Following on this, David McKenzie of the World Bank blogs that if more and more control over study parameters is required to get published, this would naturally lead researchers away from conducting RCTs of ‘messy’ interventions where parameters are not all fully controlled--most notably large-scale government programs--which in turn would seriously reduce the policy relevance of the research. He concludes that, with the exception of U.S. policy, “it is becoming harder to sell policy impact papers to top journals.” I also have previously written of the danger that the randomista revolution would limit the types of questions that are pursued by our best researchers (In defense of external validity). Rachel Glennerster of J-PAL then wrote this blog about conducting RCTs with governments in which she provides 5 short benefits alongside 6 lengthy costs and advises ‘even senior researchers’ to “think hard” before taking on an RCT with a government!

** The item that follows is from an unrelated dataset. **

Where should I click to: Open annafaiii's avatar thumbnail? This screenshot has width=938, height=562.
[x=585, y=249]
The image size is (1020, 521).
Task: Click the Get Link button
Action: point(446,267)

Glennerster is with J-PAL who specializes in working with NGOs to design RCTS, but still, her blog prompted me to engage in some introspection—I have spent the last 7 years of my professional life helping to build The Transfer Project, which focuses on evaluating cash transfer programs in sub-Saharan Africa (SSA); the Transfer Project exclusively focuses on government programs and never considers working with NGOs. Why is it that I feel so passionately about working with governments, while senior colleagues shy away? Could I articulate this in a way that makes sense to researchers and evaluators in the economics profession? Here is my effort…
The aforementioned blogs focus on a particular ‘design’ or ‘tool’ for inferring causality. Blattman and McKenzie lament that the emphasis on the ‘tool’ is influencing the type of questions we are likely to see addressed, while Glennerster is completely focused on the tool as the primary objective of the research. Back when I was in graduate school, we were taught to fit the tool to the research question, to pick the strongest tool for the research question you want to answer. Glennerster’s position epitomizes, I believe, the current state of affairs in economics: young economists are now picking the research question to fit the tool rather than the other way around: “Where can I run an RCT?” rather than ‘What big question do I want to answer?”
The Transfer Project is driven by a set of big questions which can be summarized in “Can large-scale cash transfers work in very poor, low-capacity settings?” This overarching question encompasses a set of specific issues that need to be explored to fully answer the larger question. For example, can governments in SSA actually deliver cash at regular, predictable intervals? What amount of transfer are citizens willing to support, and is this amount big enough to have an impact on the lives of the poor? Clearly we need to study actual government implemented programs at a reasonable scale to make headway into these questions. Further, since the way programs are set-up and rolled out are not always amenable to an RCT—we use the best methods available given the context and research question.
Indeed, for us, the whole point is to not have control over the program parameters at all, to see what actually happens when the political and technical processes converge on a program design, and when a low-capacity and poorly-resourced Ministry actually has to deliver that design to large numbers of beneficiaries. Our experience across 8 countries tells us that in many cases, governments can deliver cash at regular intervals, but providing a transfer level that ensures positive impacts is a continuing challenge. However, we also find that when cash is delivered regularly at suitable levels, there are positive impacts on both protective and productive domains.
But let me play devil’s advocate for the sake of discussion: Can’t we just mimic a ‘likely’ program across several countries as was done recently for a graduation program and then have our favorite NGO implement it? A key problem with this approach is first deciding what the ‘likely’ program parameters would be. An even bigger problem is mimicking implementation—indeed for me this is the real Achilles Heel of the RCT set. This is similar to the issue of adherence in the pharmaceutical world; yes the drug is effective if taken at specific times in specific combination for a specific period. But with busy schedules and limits on cognitive capacity, who can actually ever do that? Similarly, if the accounts reconciliation process for disbursements are so onerous that the Ministry of Social Welfare can rarely clear them in time to ensure bimonthly beneficiary payments, can a cash transfer program relying on these design processes work successfully at scale?
The point is that in resource poor settings (or arguably in any setting), we really have no idea what the implementation process will be like until we get the people who will have to do it, to actually do it! Similarly, we can invent some really neat, exciting design features (E.g. let’s give them a cow and some cash, a behavioral nudge, and visit them every week with informational and social marketing campaigns for the next few years), but will the electorate ever support that, and can any civil service implement it?
I’m afraid there is only one way to find out, and that’s why some of us only work with governments, in all their slow-moving, inflexible, risk-prone, disagreeable, political-driven glory.